### PROBLEM TO SOLVE
Repeat exactly, and only, the lines below starting at the line that contains "Weight (optional) (51, 747)" and ending at the line that contains "My Surgery Website (370, 2530)", inclusive of both.

---------- DATA EXTRACT

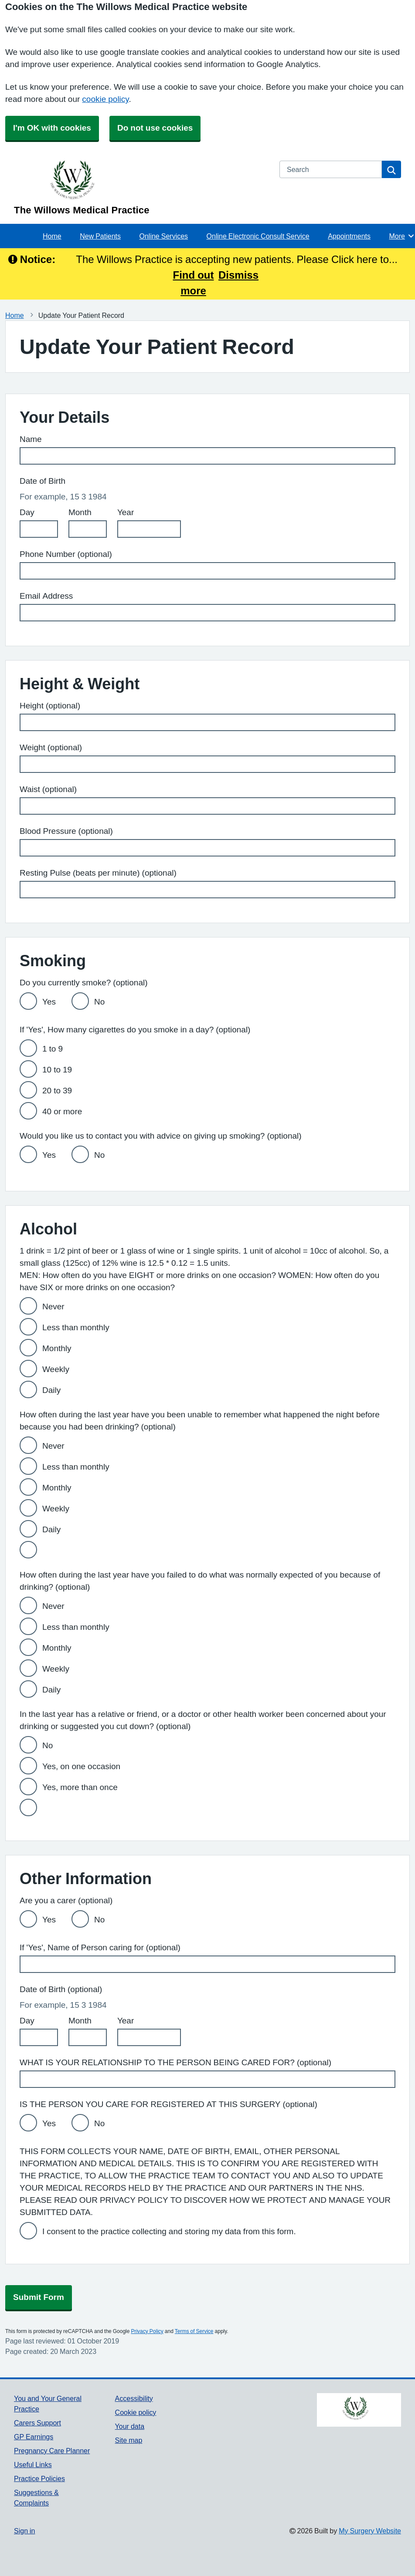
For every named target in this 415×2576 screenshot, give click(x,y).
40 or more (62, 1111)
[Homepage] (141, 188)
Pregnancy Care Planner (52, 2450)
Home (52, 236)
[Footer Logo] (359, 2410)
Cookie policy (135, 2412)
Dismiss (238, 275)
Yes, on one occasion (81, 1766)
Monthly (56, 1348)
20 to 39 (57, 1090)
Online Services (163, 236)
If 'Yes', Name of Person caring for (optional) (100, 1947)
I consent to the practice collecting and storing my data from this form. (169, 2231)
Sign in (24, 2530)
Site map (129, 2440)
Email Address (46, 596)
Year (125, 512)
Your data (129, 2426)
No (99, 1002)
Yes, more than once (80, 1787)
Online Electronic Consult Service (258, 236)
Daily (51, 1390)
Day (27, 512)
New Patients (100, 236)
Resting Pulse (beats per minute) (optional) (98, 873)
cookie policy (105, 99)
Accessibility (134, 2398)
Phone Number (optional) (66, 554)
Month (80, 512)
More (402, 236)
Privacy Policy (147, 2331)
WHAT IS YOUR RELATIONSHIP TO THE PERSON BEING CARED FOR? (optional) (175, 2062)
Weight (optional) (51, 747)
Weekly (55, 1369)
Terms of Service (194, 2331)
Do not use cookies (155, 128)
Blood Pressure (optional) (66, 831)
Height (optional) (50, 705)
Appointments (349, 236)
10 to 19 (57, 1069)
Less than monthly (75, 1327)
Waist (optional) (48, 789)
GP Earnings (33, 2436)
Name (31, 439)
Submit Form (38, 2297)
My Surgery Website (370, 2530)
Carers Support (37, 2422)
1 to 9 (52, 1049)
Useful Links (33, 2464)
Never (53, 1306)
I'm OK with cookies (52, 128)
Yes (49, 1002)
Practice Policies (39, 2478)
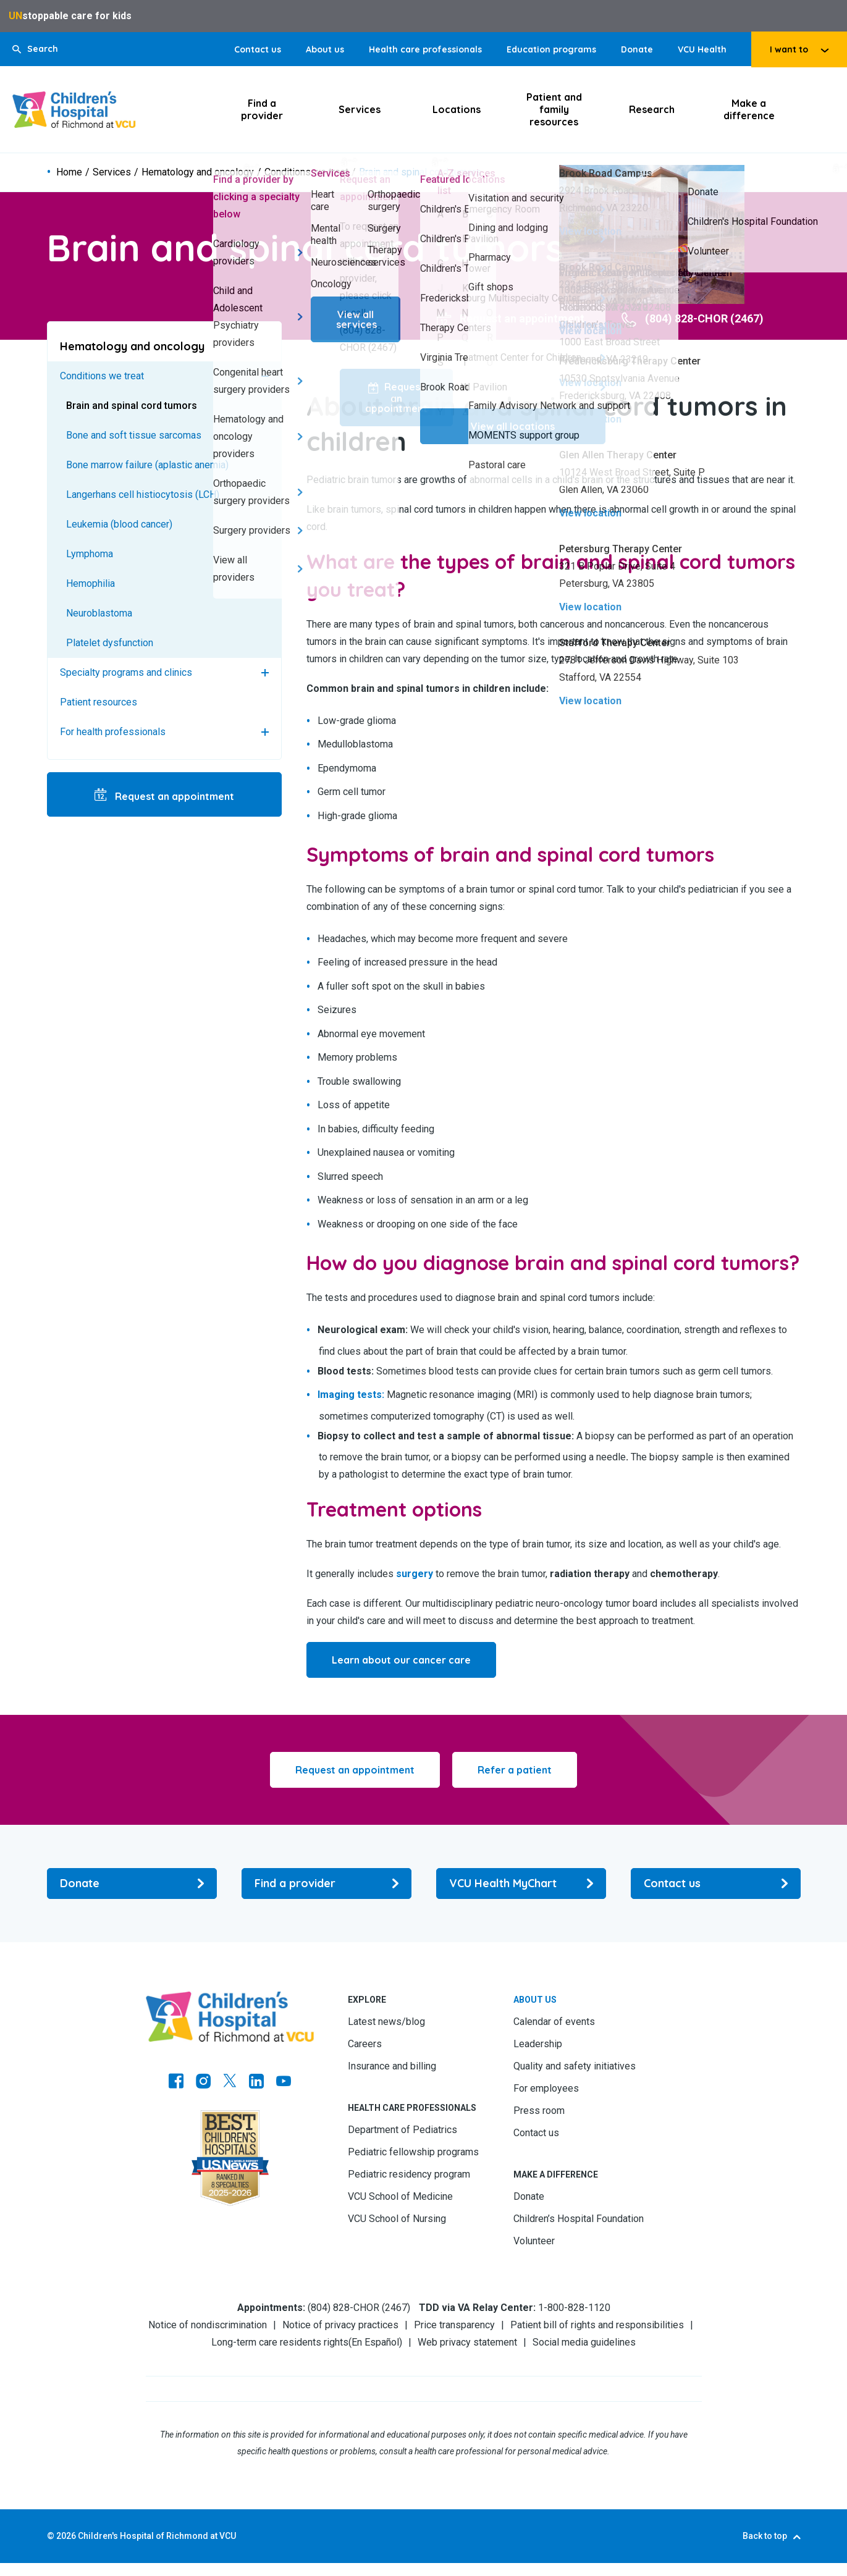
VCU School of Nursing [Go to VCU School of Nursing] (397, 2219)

--------------------
---------- DATA EXTRACT

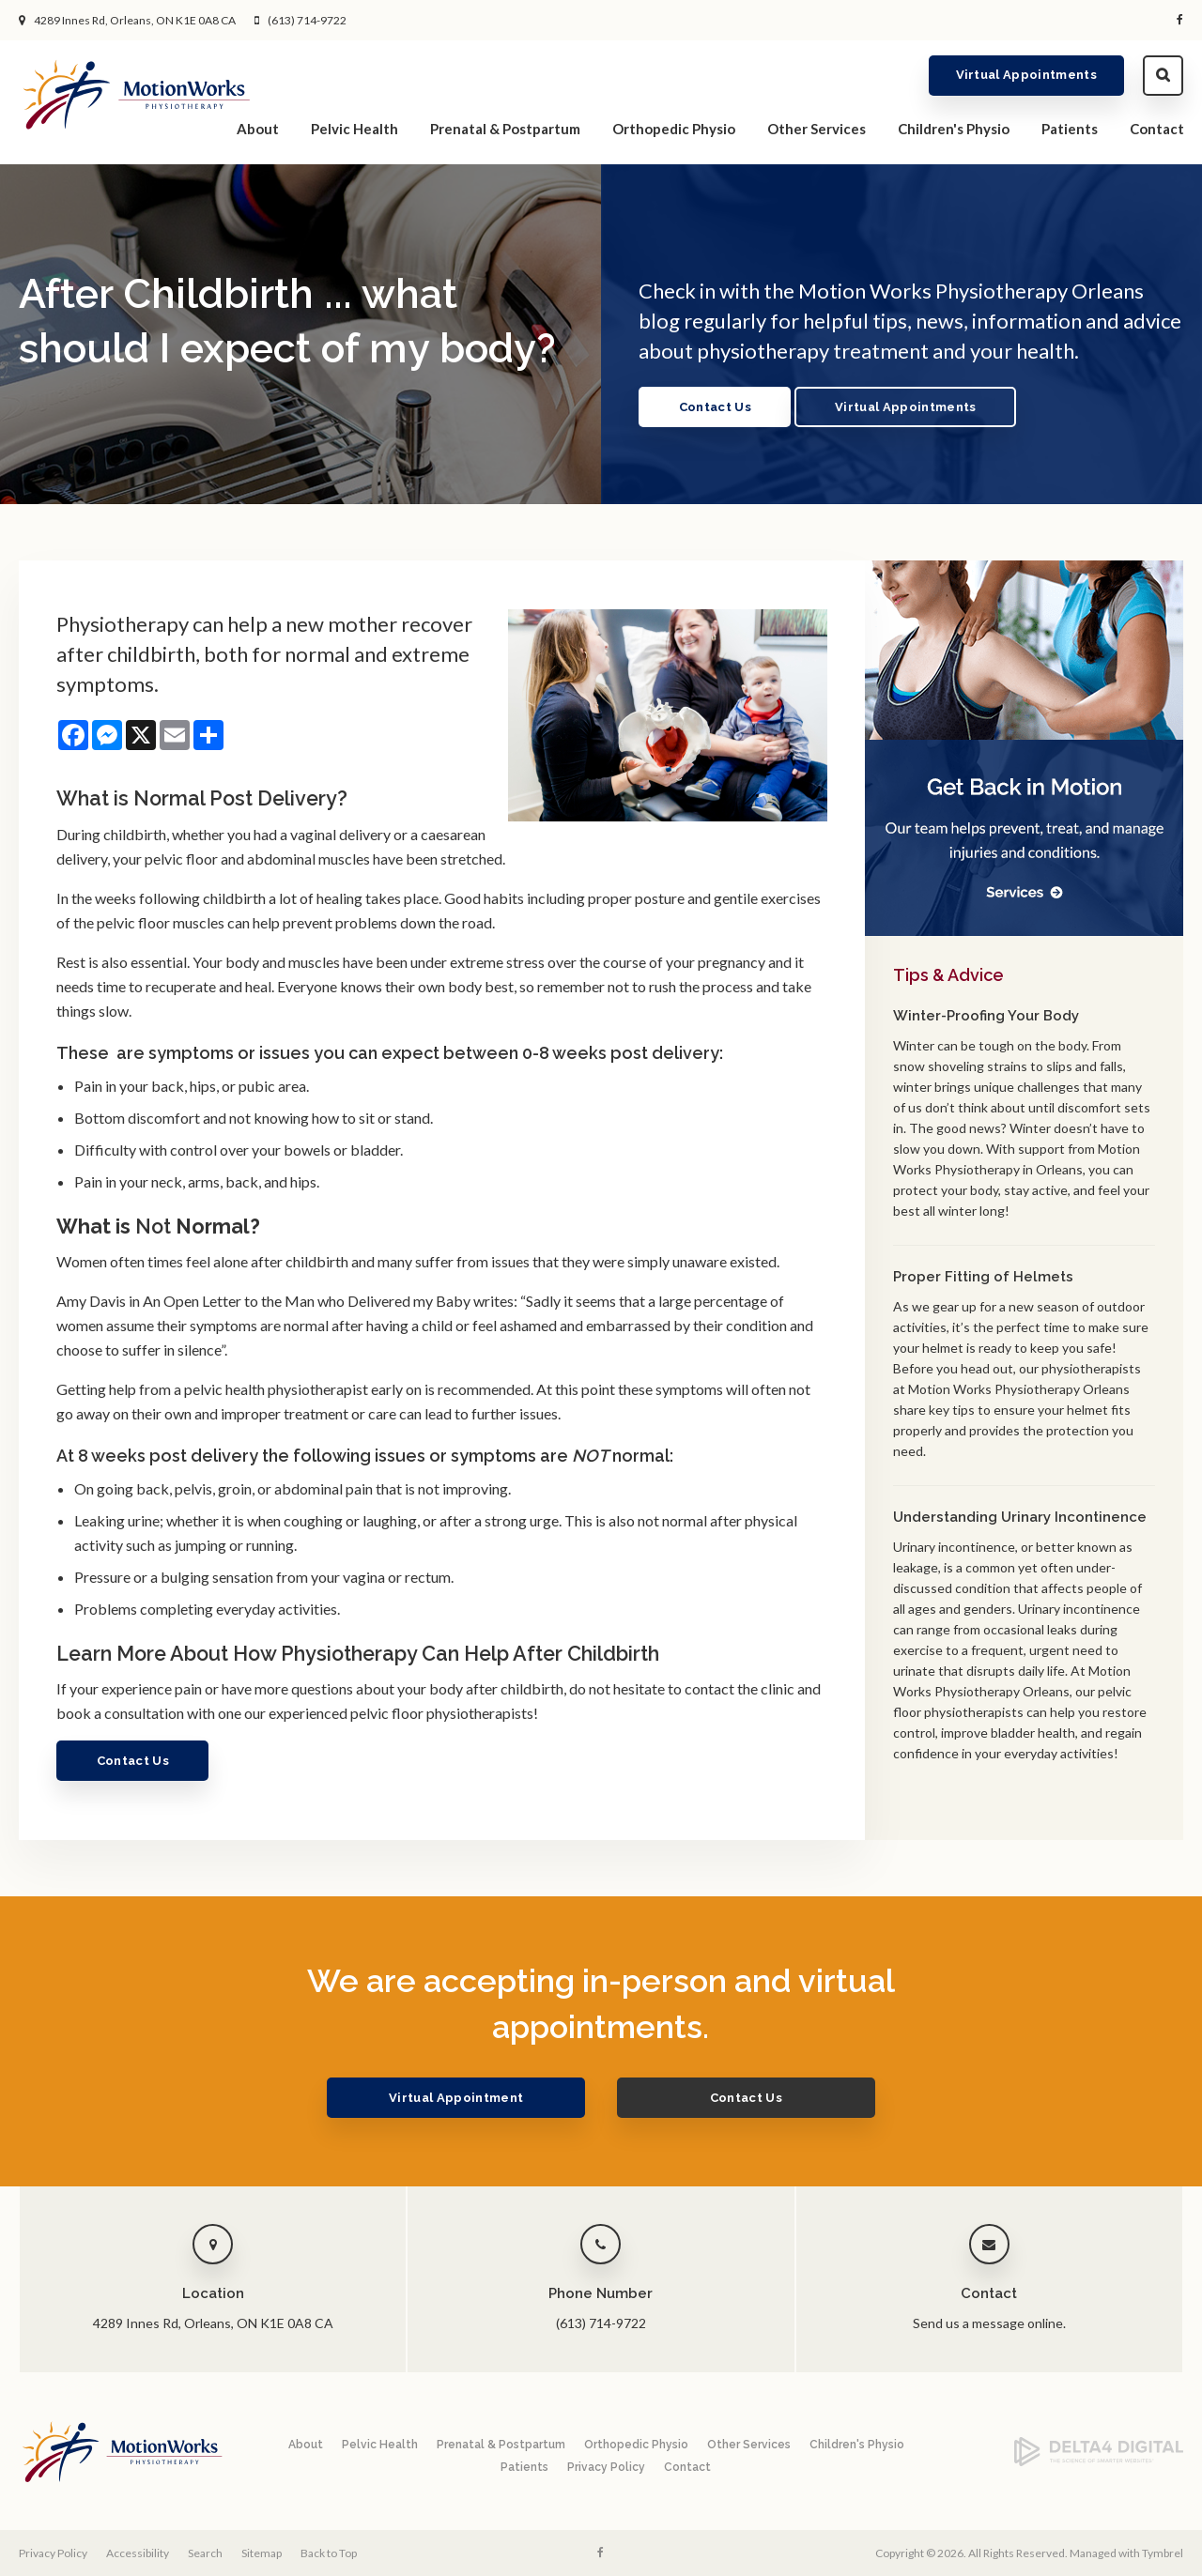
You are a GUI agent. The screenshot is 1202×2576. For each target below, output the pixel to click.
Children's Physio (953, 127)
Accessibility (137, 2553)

--------------------
---------- DATA EXTRACT

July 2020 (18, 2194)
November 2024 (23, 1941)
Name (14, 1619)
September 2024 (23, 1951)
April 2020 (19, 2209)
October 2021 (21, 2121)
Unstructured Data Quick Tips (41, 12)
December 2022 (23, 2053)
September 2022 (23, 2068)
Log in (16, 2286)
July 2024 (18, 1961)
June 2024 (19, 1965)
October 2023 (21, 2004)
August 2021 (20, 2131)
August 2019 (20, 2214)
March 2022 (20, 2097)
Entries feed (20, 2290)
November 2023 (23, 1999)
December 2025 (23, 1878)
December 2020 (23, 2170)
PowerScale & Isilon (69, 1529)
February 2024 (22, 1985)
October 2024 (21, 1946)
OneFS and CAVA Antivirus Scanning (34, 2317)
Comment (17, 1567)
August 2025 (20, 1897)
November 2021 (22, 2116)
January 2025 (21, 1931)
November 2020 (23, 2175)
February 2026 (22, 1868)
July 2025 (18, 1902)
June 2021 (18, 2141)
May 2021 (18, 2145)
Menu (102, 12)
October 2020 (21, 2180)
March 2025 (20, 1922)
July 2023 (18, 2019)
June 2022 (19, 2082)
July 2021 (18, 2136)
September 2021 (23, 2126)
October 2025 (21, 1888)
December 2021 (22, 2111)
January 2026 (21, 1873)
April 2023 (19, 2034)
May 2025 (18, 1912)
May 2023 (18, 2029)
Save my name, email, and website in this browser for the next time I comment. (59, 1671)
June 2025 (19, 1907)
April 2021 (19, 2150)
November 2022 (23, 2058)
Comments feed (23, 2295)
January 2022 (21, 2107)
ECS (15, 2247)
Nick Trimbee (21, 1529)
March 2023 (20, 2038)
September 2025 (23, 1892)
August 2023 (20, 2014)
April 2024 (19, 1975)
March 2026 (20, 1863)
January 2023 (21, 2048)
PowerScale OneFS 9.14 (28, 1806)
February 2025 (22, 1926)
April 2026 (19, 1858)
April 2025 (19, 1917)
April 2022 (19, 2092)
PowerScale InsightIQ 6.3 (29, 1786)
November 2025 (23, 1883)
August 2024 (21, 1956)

--------------------

### ANSWER TO THIS TASK
Weight (optional) (51, 747)
Weekly (55, 1369)
Terms of Service (194, 2331)
Do not use cookies (155, 128)
Blood Pressure (optional) (66, 831)
Height (optional) (50, 705)
Appointments (349, 236)
10 to 19 (57, 1069)
Less than monthly (75, 1327)
Waist (optional) (48, 789)
GP Earnings (33, 2436)
Name (31, 439)
Submit Form (38, 2297)
My Surgery Website (370, 2530)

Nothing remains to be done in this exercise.